*Required action:*
Repeat all the data exactly, and where a record holds a picture, leave that picture out.

*Data under study:*
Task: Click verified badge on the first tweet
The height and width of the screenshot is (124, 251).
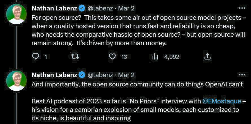Action: coord(82,8)
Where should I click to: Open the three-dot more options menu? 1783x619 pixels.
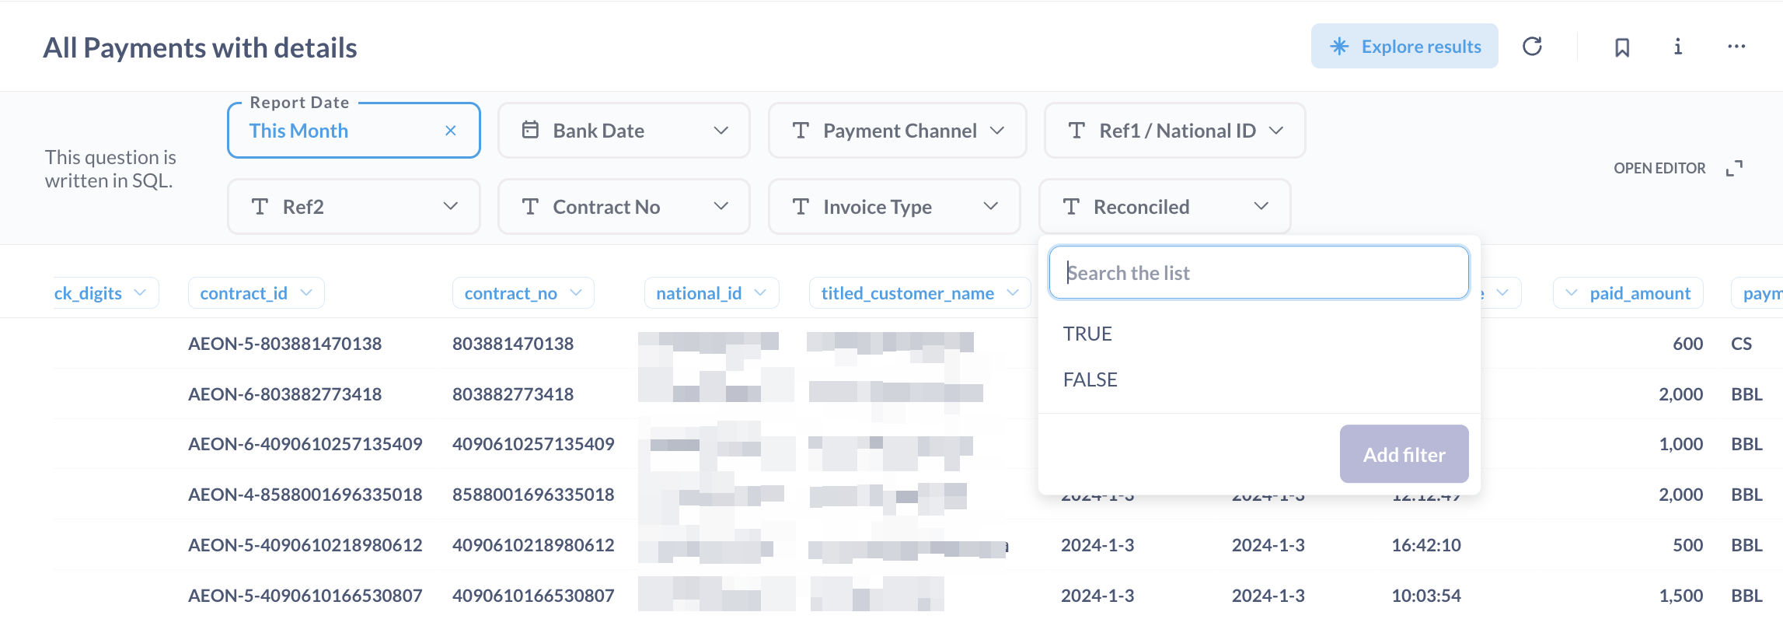click(1736, 47)
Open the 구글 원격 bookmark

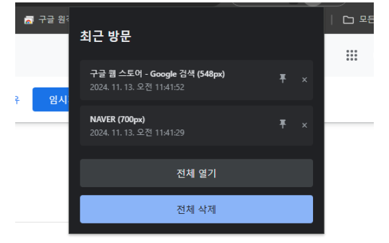tap(47, 19)
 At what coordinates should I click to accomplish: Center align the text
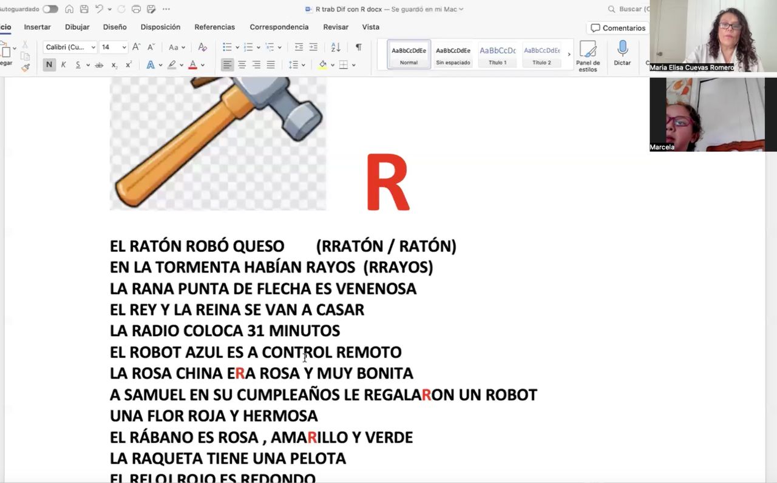pyautogui.click(x=242, y=65)
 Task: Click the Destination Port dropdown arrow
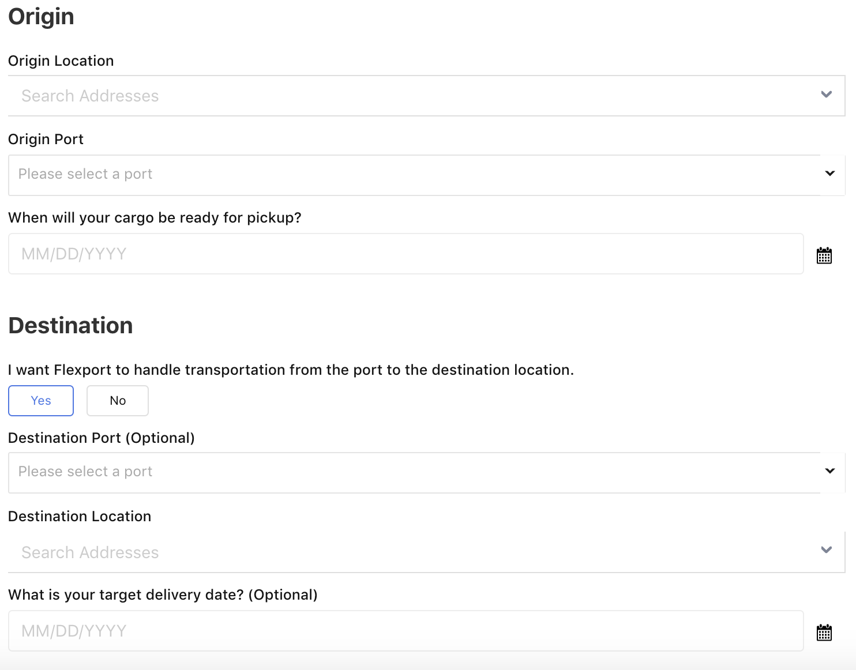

*Result for this exercise:*
Task: Click verified badge on the first tweet
The height and width of the screenshot is (124, 251).
Action: coord(82,8)
Where should I click to: Open the three-dot more options menu? 1783x619 pixels.
click(1736, 47)
Open the 구글 원격 bookmark

tap(47, 19)
 At what coordinates should I click to accomplish: Center align the text
pyautogui.click(x=242, y=65)
 Task: Click the Destination Port dropdown arrow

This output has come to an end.